Interrogé par l’OIP sur les raisons qui ont conduit à l’affectation d’une personne atteinte de schizophrénie au sein de la détention ordinaire, le SMPR du centre pénitentiaire de Marseille n’a pas souhaité répondre sur la situation individuelle de M. Z.G. Il a cependant indiqué que les décisions sont toujours prises « en fonction de l’état de santé du détenu ». Rappelant l’augmentation depuis près de 20 ans du nombre d’hospitalisations d’office de détenus pour des périodes limitées, il a également précisé qu’il s’agissait d’une situation malheureusement fréquente et que, le maintien au SMPR ne pouvant être contraint, dans le cas où une personne souhaiterait réintégrer la détention ordinaire, elle ne peut en être empêchée sauf à ce qu’une hospitalisation d’office soit prononcée.
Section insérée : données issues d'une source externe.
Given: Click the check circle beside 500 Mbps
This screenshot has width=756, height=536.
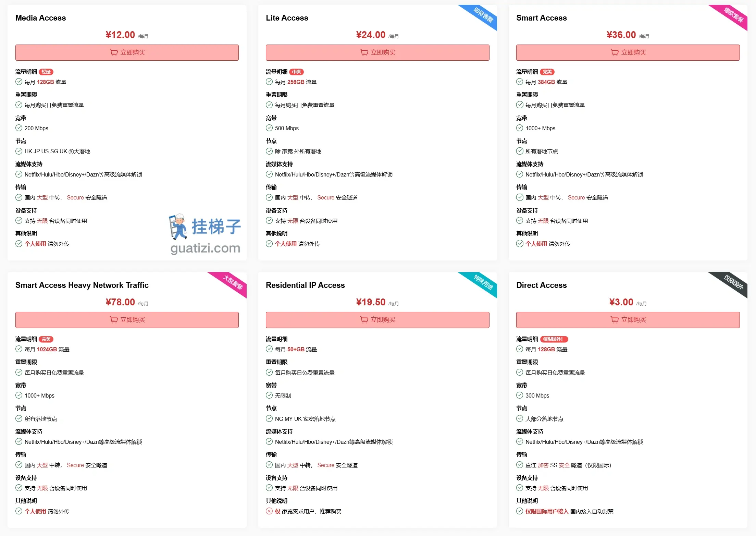Looking at the screenshot, I should pyautogui.click(x=269, y=128).
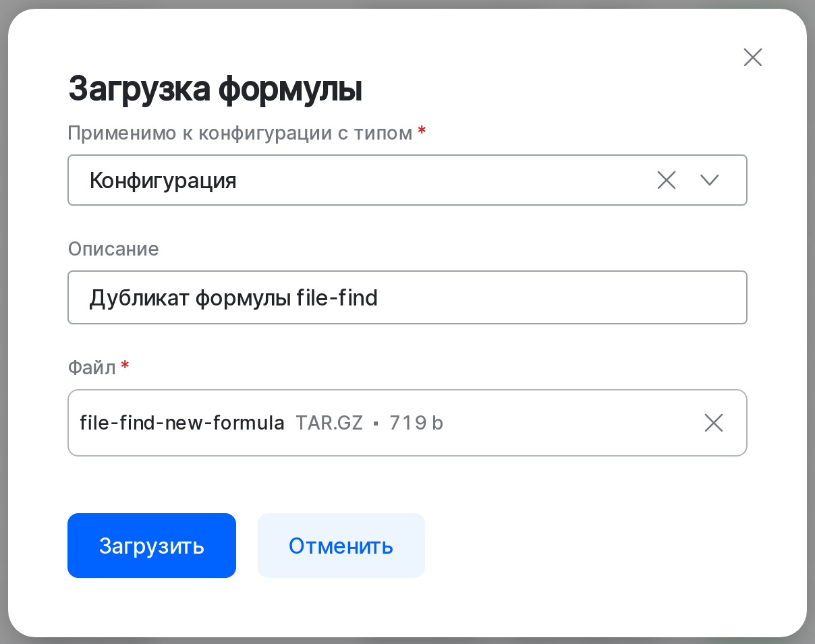815x644 pixels.
Task: Click Отменить to cancel the upload
Action: 341,546
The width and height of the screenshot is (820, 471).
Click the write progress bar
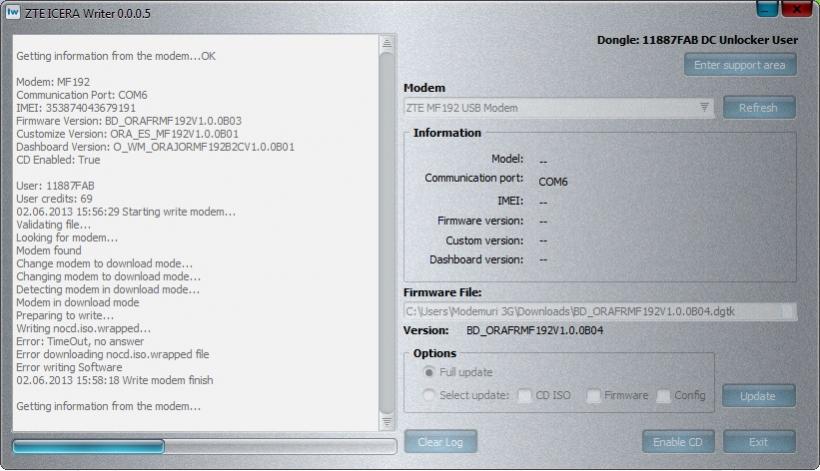204,446
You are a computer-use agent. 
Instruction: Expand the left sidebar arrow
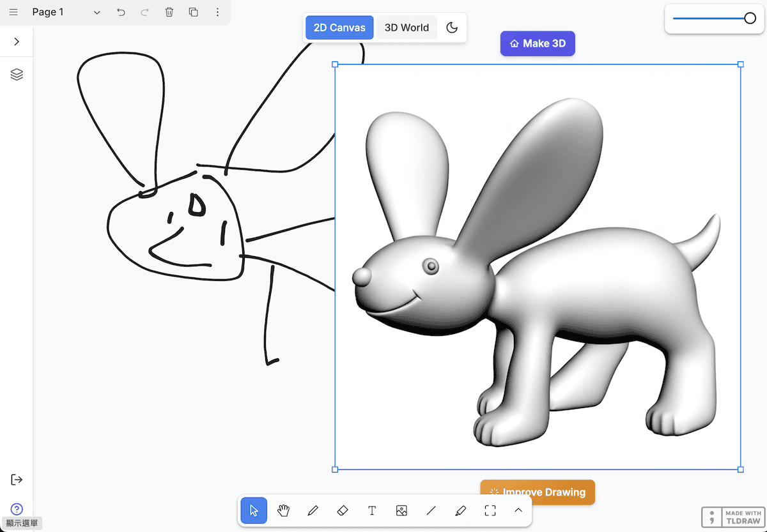[17, 42]
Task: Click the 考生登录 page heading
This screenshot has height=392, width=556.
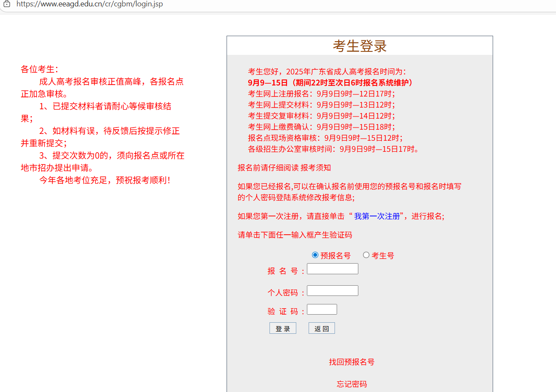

Les va-et-vient entre différentes structures dont il fait l’objet sont de nature à accroître les troubles de M. Z.G., qui voit constamment ses repères bouleversés. Par ailleurs, le maintien de longue durée au SMPR de M. A.Z. ne constitue manifestement pas une modalité de prise en charge adaptée à son état de santé, comme en témoignent ses différentes hospitalisations sous contrainte. Malgré son caractère médicalisé, cette structure reste fortement marquée par les contraintes carcérales, en termes de sécurité ou de gestion de la détention. En outre, la Commission nationale de déontologie de la sécurité (CNDS), qui s’est prononcée sur des violences commises à l’encontre de Z.G. par des surveillants au SMPR en mai 2006, relevait dans son avis du 22 septembre 2008 la présence au sein de ce SMPR de cellules de 10m2, source d’une « importante promiscuité pour les détenus malades », fermées à clé et ne pouvant être ouvertes que par un membre du personnel pénitentiaire. Elle constatait que la nuit, le personnel pénitentiaire de garde n’était ni spécifiquement affecté au SMPR, ni formé à la prise en charge de détenus présentant de telles pathologies.
L’OIP rappelle :
– que l’article D. 398 du Code de procédure pénale prévoit que « Les détenus atteints des troubles mentaux (…) ne peuvent être maintenus dans un établissement pénitentiaire. » ;
– que la Cour européenne des droits de l’homme considère que « l’état de santé, l’âge et un lourd handicap physique constituent désormais des situations pour lesquelles la question de la capacité à la détention est aujourd’hui posée au regard [de l’interdiction des traitements inhumains posée à l’article 3 de la Convention] » La Cour a précisé que « pour apprécier si le traitement ou la sanction concernés étaient incompatibles avec les exigences de l’article 3, il faut, dans le cas des malades mentaux, tenir compte de leur vulnérabilité et de leur incapacité, dans certains cas, à se plaindre de manière cohérente ou à se plaindre tout court des effets d’un traitement donné sur leur personne. Il convient également, au sein de la vaste catégorie des maladies mentales, de distinguer celles, telles que la psychose, qui comportent, pour les personnes qui en souffrent, des risques particulièrement élevés. » (CEDH Rivière c. France, 11 juillet 2006).